W3C

– DRAFT –
DXWG DCAT subgroup teleconference 28 June 2018

28 June 2018

Meeting Minutes

Confirm agenda

+1 for agenda

Approve minutes from last meetin

<riccardoAlbertoni> +1 to agenda

0 not there

<SimonCox> https://‌www.w3.org/‌2018/‌06/‌21-dxwgdcat-minutes

<SimonCox> 0 not there

<PWinstanley> +1

<riccardoAlbertoni> 0 ( i was not there)

<Jaroslav_Pullmann> 0 (absent)

Resolved: minutes approved

Mailing list questions

<SimonCox> https://‌lists.w3.org/‌Archives/‌Public/‌public-dxwg-comments/‌2018Apr/‌0001.html

<riccardoAlbertoni> +1 to have an issue

Action: SimonCox to acknowledge comment

<trackbot> Sorry, but no Tracker is associated with this channel.

Action: Simon to create issue from mailing list comment

<trackbot> Sorry, but no Tracker is associated with this channel.

Catalogues in which dataset is a bag of files

<SimonCox> https://‌github.com/‌w3c/‌dxwg/‌issues/‌256

SimonCox: Do we need the plenary to vote on this?

PWinstanley: Push it through here and get the nod from the main group (UCR).
… should get top of the agenda next week
… for the main meeting
… this is a special case, we won't need new use cases in many instances

How to express distributions provided as compressed files

<SimonCox> https://‌github.com/‌w3c/‌dxwg/‌issues/‌259

<SimonCox> arm

<SimonCox> arminhaller: from API pov it is just the media-type that matters

Jaroslav_Pullmann: There was a suggestion to indicate the original media type, i.e. in the distribution metadata we should allow the media type description

PWinstanley: How deep to we go, mime types, encodings? This can become a rabbit hole

Jaroslav_Pullmann: we have packaging like tar, compressions like zip

PWinstanley: We should only be concerned with the compression type, not the content

+1 to PWinstanley

SimonCox: we should give the user more information then the Web architecture provides us

<Zakim> AndreaPerego, you wanted to ask if Makx's comment on GH could be relevant here: https://‌github.com/‌w3c/‌dxwg/‌issues/‌54#issuecomment-359062055

AndreaPerego: for packaged distributions, at least compressed one's you can use the +zip to include the included mime type

SimonCox: In the past we had encountered similar problems with GML, with one level of compression

<riccardoAlbertoni> +1 to consider also the type of resource considered ( ex. Gml in the simon's example)

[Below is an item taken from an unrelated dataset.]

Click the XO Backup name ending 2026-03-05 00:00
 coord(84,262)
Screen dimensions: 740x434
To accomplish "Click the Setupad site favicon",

SimonCox: the risk is that you have a potential infinite level of nesting

<PWinstanley> +1 to arminhaller and the avoidance of rabbit holes

arminhaller: we should support +zip suffix, but not arbitrary levels of file hierarchies that may be contained in a packaged file or compressed file

Jaroslav_Pullmann: there might be recursive structures, but that is normally not the case
… it is important to let the user know what is in the compressed format

AndreaPerego: Want to report how we deal with this issue. We ignore the fact that a package distribution is compressed.
… people like to know what is inside, shape, CSV or whatever
… we want to say what is the primary format
… there was also a comment from David Reed. I don't care about the compression. The software can uncompress on the fly. There is not need to tell the machine the compression format.

<Zakim> SimonCox, you wanted to note connection with previous agenda topic

<riccardoAlbertoni> I agree on the fact that the compression is not the interesting thing the interesting thing is what is compressed

SimonCox: Are we understanding what the requirement is as riccardoAlbertoni said
… the fact that there may be multiple files within overlaps with the previous issue that we did not discuss
… we should record an agreement that it is important to know what is within the archive

<Jaroslav_Pullmann> +1 for focusing on purpose of Distribution metadata (indicating bare content type)

<SimonCox> Proposed: We agree that the content of an archive distribution (i.e. what is inside a zip or tar file) is important for the users of a Catalogue and should be part of the description

<SimonCox> +1

<Jaroslav_Pullmann> +1

<riccardoAlbertoni> +1

<AndreaPerego> +1 (we also do that in the JRC Data Catalogue)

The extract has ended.